- EXERCISE PROMPT:
The whole of the data is to be returned without a single change.

<<<<

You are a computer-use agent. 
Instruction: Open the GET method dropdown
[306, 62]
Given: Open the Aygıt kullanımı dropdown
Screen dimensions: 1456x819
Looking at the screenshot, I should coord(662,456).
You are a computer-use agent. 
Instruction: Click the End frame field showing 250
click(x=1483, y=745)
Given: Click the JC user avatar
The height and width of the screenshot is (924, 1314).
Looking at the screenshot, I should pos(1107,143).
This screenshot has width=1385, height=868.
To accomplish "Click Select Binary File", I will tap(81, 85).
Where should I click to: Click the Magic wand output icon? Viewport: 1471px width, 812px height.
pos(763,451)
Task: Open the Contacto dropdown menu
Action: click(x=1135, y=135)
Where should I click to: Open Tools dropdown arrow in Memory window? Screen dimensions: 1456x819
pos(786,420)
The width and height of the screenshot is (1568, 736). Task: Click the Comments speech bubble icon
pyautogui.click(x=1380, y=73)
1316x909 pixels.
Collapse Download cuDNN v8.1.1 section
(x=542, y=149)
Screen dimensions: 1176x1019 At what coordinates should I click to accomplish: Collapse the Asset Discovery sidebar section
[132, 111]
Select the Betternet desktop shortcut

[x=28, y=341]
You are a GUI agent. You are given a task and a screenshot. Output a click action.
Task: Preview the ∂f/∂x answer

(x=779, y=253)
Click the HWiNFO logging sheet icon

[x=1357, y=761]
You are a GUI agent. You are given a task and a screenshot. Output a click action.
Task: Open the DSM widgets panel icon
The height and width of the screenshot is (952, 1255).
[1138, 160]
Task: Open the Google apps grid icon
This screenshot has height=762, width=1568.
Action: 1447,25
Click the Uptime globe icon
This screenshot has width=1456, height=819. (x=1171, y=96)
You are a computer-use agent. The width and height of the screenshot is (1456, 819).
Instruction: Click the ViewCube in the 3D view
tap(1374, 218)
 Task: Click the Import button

>>>>

- RESPONSE BELOW:
You are a computer-use agent. 
Instruction: Open the GET method dropdown
[306, 62]
Given: Open the Aygıt kullanımı dropdown
Screen dimensions: 1456x819
Looking at the screenshot, I should coord(662,456).
You are a computer-use agent. 
Instruction: Click the End frame field showing 250
click(x=1483, y=745)
Given: Click the JC user avatar
The height and width of the screenshot is (924, 1314).
Looking at the screenshot, I should pos(1107,143).
This screenshot has width=1385, height=868.
To accomplish "Click Select Binary File", I will tap(81, 85).
Where should I click to: Click the Magic wand output icon? Viewport: 1471px width, 812px height.
pos(763,451)
Task: Open the Contacto dropdown menu
Action: click(x=1135, y=135)
Where should I click to: Open Tools dropdown arrow in Memory window? Screen dimensions: 1456x819
pos(786,420)
The width and height of the screenshot is (1568, 736). Task: Click the Comments speech bubble icon
pyautogui.click(x=1380, y=73)
1316x909 pixels.
Collapse Download cuDNN v8.1.1 section
(x=542, y=149)
Screen dimensions: 1176x1019 At what coordinates should I click to accomplish: Collapse the Asset Discovery sidebar section
[132, 111]
Select the Betternet desktop shortcut

[x=28, y=341]
You are a GUI agent. You are given a task and a screenshot. Output a click action.
Task: Preview the ∂f/∂x answer

(x=779, y=253)
Click the HWiNFO logging sheet icon

[x=1357, y=761]
You are a GUI agent. You are given a task and a screenshot. Output a click action.
Task: Open the DSM widgets panel icon
The height and width of the screenshot is (952, 1255).
[1138, 160]
Task: Open the Google apps grid icon
This screenshot has height=762, width=1568.
Action: 1447,25
Click the Uptime globe icon
This screenshot has width=1456, height=819. (x=1171, y=96)
You are a computer-use agent. The width and height of the screenshot is (1456, 819).
Instruction: Click the ViewCube in the 3D view
tap(1374, 218)
 Task: Click the Import button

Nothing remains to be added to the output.